Tommy grunted, thumping one shoe down onto the floor. "So what? So he's religious. I've seen you twirl a rosary or two in your time, Aunt Pol."

"Shut it. Don't fuck anybody." 

The dial tone followed this warning, and Tommy ended the call on his desk phone. With Alfie Solomons around being the cock-blocking arsehole he'd more than once proven himself to be, Tommy thought sourly, there wasn't much chance of his even being able to disobey Polly's orders.

\---

Hour One of Holiday Representation Hell consisted of two tremendously terrible courgette gyoza, a peach-and-satsuma nightmare of a blended drink, and two elderflower ciders in quick succession to rinse out the taste of both. It also consisted of Tommy smiling and nodding as a number of representatives of small labels that wouldn't see next year paraded themselves past him, pressing flesh and telling him their names with voices of great import. Tommy made jokes that didn't land half the time, but watched them all laugh anyway.

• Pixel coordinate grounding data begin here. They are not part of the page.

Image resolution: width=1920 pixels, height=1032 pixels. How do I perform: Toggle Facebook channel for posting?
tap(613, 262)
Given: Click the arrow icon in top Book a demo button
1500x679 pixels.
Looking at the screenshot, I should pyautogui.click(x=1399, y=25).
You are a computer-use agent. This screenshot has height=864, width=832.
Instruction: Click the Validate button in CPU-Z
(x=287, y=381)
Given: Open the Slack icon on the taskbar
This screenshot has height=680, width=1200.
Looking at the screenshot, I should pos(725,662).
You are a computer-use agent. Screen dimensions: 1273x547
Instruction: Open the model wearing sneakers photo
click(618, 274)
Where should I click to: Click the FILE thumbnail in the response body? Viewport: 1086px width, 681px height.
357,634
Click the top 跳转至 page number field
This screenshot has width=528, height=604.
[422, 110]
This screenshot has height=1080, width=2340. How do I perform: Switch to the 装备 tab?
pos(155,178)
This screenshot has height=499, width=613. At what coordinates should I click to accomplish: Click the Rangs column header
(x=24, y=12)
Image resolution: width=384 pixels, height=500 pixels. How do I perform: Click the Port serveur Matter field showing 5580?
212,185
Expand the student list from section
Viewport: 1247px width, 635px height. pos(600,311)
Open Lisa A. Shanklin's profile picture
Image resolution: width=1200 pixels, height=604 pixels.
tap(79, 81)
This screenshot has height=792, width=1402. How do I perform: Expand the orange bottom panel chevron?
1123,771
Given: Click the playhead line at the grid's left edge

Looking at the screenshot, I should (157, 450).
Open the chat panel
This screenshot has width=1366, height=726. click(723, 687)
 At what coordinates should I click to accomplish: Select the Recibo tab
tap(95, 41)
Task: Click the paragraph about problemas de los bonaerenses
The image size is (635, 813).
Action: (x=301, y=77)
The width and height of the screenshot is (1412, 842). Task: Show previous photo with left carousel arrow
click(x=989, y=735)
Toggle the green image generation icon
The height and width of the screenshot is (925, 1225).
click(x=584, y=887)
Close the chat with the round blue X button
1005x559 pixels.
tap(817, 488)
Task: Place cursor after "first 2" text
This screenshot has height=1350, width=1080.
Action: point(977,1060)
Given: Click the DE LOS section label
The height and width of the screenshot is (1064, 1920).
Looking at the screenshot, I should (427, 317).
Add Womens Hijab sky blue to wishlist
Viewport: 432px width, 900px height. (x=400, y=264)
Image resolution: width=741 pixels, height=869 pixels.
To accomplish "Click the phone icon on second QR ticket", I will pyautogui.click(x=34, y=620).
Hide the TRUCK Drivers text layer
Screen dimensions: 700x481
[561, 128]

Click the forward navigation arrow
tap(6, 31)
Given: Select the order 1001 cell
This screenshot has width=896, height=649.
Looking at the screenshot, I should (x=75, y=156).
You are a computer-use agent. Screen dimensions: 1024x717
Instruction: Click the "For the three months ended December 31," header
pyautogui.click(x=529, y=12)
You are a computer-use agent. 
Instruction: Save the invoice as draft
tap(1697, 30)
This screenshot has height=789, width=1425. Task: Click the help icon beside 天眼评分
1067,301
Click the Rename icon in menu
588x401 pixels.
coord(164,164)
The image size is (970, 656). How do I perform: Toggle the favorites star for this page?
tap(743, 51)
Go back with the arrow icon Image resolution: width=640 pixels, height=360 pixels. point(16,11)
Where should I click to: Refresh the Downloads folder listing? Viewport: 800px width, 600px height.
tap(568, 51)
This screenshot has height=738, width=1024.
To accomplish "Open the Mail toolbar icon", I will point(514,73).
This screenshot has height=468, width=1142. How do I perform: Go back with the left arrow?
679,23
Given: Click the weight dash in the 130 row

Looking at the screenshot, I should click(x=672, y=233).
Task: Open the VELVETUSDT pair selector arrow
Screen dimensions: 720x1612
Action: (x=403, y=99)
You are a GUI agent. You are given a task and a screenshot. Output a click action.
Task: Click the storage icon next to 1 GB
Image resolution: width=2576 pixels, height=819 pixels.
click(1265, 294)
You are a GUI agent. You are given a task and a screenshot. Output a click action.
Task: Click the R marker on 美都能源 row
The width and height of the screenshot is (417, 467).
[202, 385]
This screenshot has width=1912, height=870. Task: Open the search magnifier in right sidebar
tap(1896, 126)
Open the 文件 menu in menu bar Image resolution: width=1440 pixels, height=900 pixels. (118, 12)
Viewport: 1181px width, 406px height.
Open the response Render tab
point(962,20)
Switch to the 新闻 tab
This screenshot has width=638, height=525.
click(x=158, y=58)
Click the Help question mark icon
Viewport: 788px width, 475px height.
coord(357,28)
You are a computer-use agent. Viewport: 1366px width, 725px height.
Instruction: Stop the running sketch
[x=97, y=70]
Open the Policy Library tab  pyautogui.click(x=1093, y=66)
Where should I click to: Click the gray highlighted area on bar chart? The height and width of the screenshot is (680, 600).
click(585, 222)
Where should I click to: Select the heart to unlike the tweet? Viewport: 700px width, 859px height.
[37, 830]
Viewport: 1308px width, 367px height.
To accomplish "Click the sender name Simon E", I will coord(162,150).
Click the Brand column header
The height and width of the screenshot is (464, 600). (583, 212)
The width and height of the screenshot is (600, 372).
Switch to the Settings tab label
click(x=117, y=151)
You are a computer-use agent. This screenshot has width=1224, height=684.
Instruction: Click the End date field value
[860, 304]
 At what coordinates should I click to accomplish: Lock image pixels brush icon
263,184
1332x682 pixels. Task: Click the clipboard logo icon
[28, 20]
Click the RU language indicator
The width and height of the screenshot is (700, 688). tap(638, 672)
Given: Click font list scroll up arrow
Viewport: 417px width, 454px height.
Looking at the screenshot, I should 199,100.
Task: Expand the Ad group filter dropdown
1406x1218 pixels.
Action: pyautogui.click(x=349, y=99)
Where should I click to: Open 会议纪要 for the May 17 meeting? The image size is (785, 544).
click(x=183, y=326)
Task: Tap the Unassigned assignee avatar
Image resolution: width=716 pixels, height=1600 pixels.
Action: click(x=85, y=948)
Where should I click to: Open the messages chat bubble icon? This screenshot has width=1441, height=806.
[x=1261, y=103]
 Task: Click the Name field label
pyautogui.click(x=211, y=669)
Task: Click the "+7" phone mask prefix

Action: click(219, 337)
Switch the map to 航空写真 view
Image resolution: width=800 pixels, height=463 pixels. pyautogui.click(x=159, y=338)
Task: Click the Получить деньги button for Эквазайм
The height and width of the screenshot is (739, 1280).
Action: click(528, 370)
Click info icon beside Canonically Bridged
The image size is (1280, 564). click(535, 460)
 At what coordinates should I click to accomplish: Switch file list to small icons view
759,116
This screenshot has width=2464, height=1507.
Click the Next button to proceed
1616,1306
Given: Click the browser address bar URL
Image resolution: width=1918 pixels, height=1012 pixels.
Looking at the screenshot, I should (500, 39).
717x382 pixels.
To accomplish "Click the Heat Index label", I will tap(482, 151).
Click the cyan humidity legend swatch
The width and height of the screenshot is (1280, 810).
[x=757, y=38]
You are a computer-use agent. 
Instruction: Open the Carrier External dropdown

Hour Two of Not-Christmas Carnival of Nonsense saw the introduction of wasabi cheese straws (somehow more tasty than the gyoza, and Tommy had one in his mouth at all times through that hour), another cider, and a few shots of green apple soju. Luca Changretta followed him around for at least twenty minutes trying to sell him on fruit wines, and Tommy finally promised to try his blueberry merlot before hiding in the kitchen for the rest of the hour and feeling up one of the servers through her sensible cotton pants. She ate the rest of his cheese straw and he retreated once the coast was clear.

Hour Three of Whatever It Was, the peach-and-satsuma nightmare had become much more tolerable with the addition of most of a bottle of peach schnapps, and Tommy watched a short parade of those small label representatives conga out the back door. 

"What are they called?"

Tommy blinked, raising his eyebrows as he turned and found Alfie Solomons standing next to him, munching a wasabi cheese straw as if it were a stalk of hay and himself the laziest cow in the pasture. "Pardon? What? What are who called? Make sense, Alfie."

Alfie snickered and nodded at the tail end of the line. "They all gave you their names when you glad-handed them, love, and you looked oh-so-terribly interested in each one. I'll give you five pound and a kiss if you can tell me the name of even one of the poor blighters."

"Why would I bother to remember their names?" Tommy said, irritated, and looked around for where he'd put down his drink. "It's a party. Bad manners to expect proper business at a party. If they had any sense they'd give me business cards."

Tommy spun back towards Alfie, startled to find the man's fingers delving into one of the back pockets of his jeans … and extracting a little sheaf of business cards. "You mean these?" Alfie said, then laughed and pitched them in the air. Tommy made no move to stop him, only groused, "The serving staff won't thank you for that, Mr. Solomons."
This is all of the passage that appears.